-- Opening Marker --

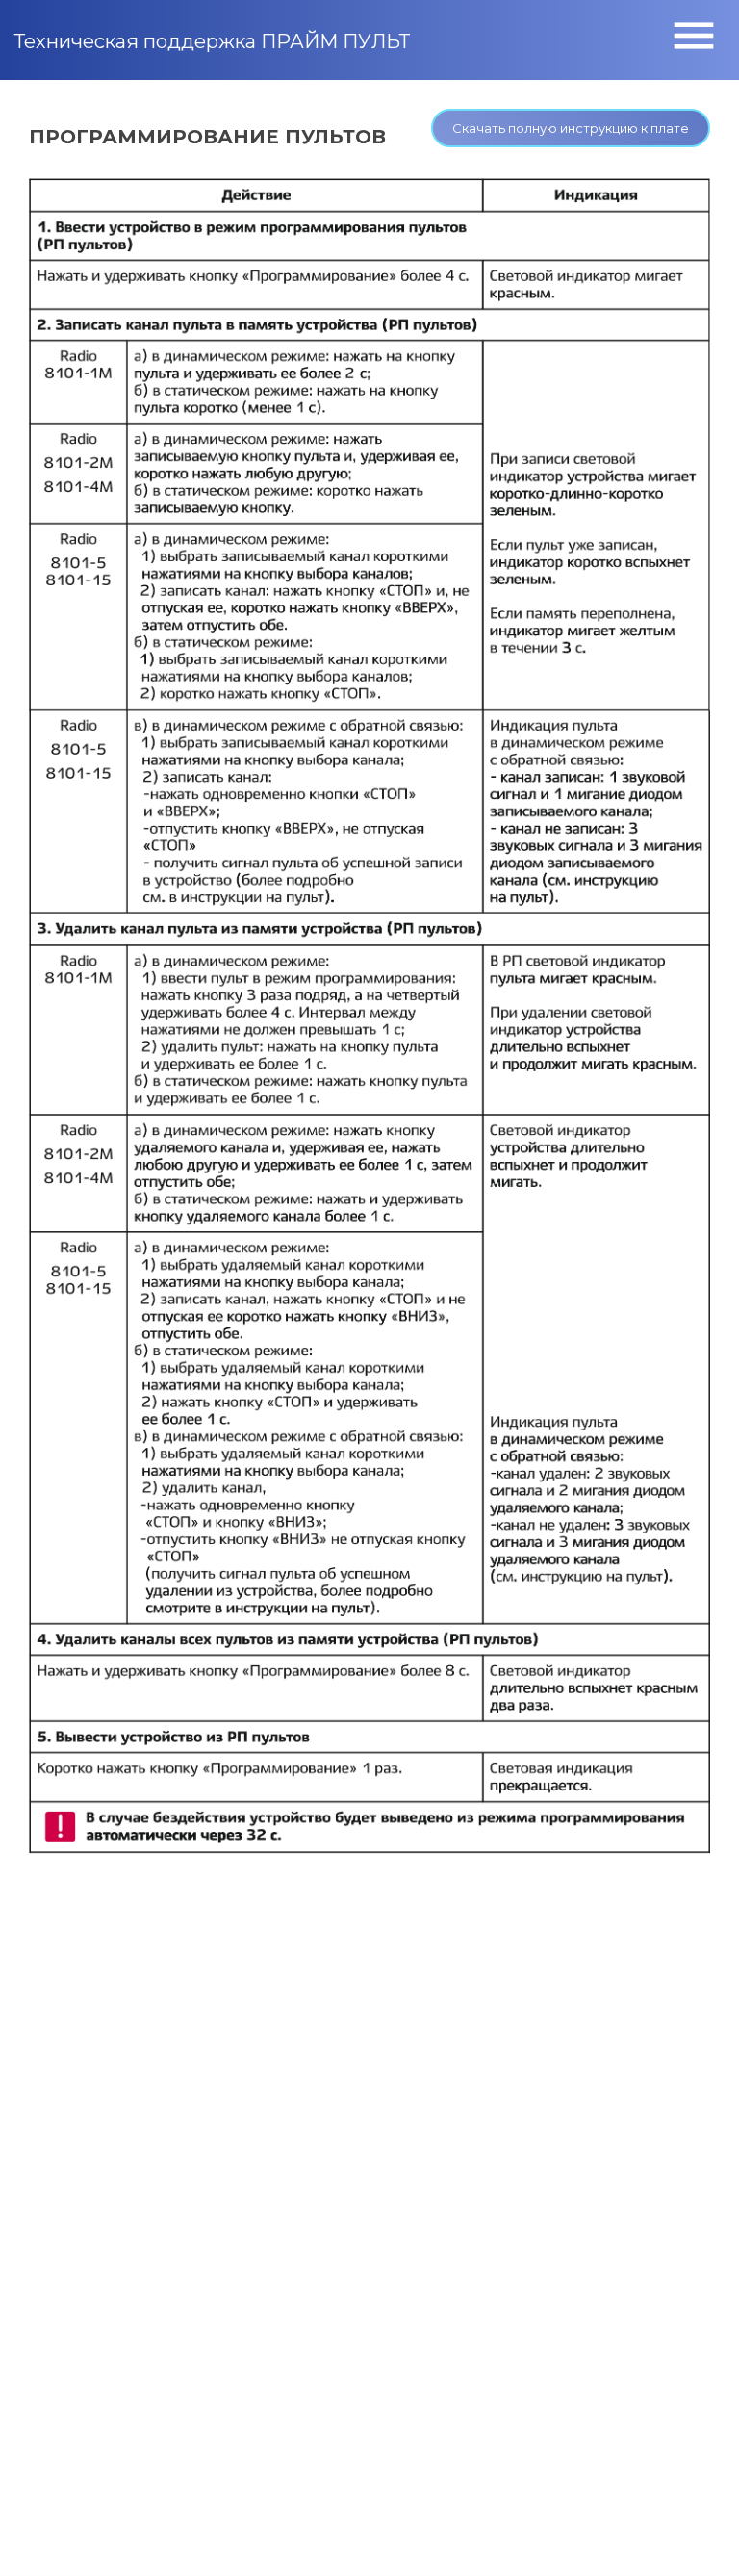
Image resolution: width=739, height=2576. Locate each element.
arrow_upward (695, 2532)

-- Closing Marker --
-- Opening Marker --

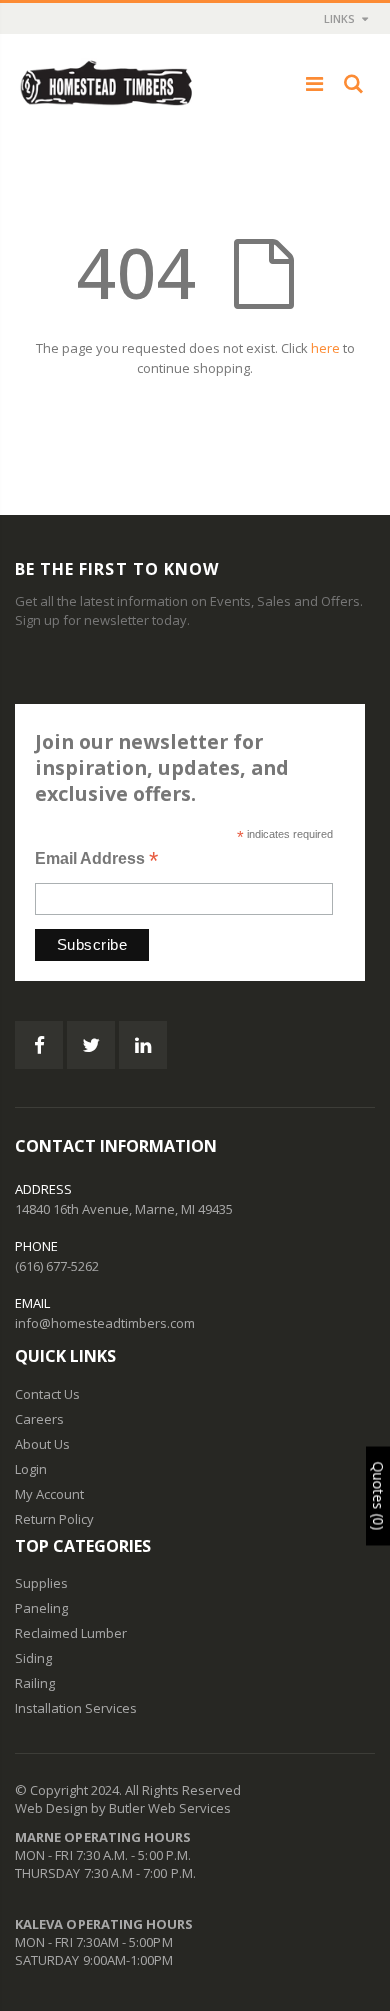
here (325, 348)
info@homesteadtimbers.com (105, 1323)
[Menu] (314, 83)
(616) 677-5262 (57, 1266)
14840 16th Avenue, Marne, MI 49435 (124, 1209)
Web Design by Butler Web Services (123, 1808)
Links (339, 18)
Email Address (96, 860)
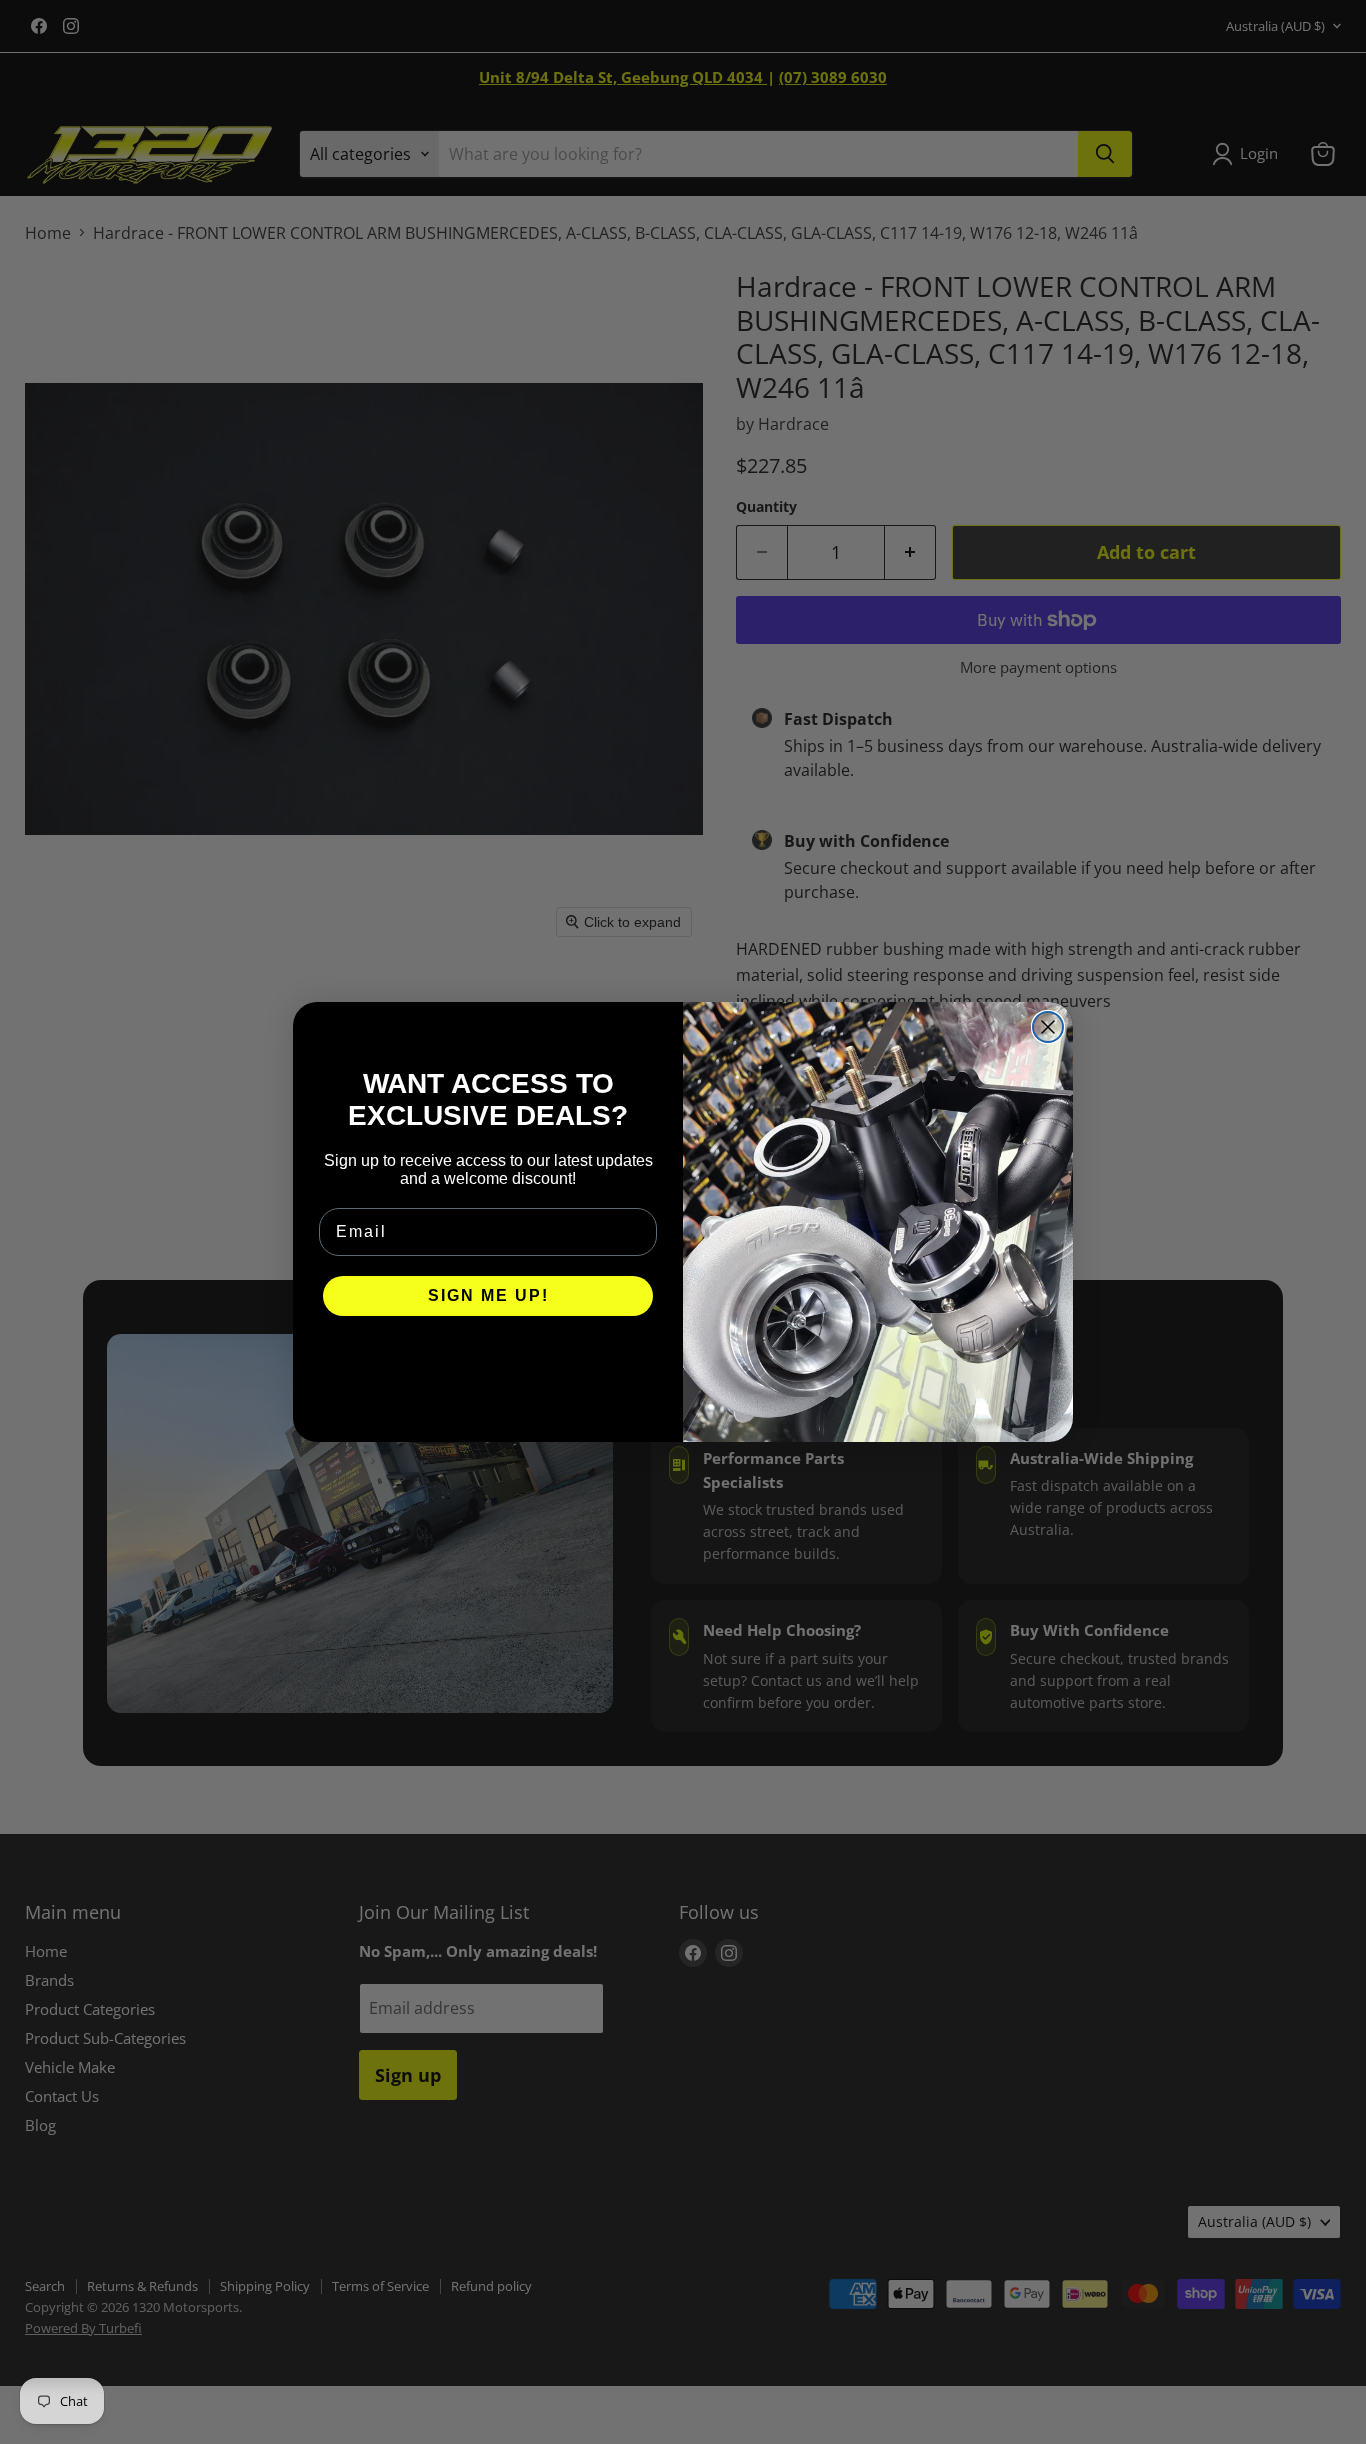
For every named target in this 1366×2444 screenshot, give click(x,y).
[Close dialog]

-- Closing Marker --

WHAT TO WORK ON => Give back exactly the lines above, from the line containing "For every named" through the line containing "[Close dialog]", with both end lines and nothing more.

ANSWER =>
For every named target in this 1366×2444 screenshot, give click(x,y).
[Close dialog]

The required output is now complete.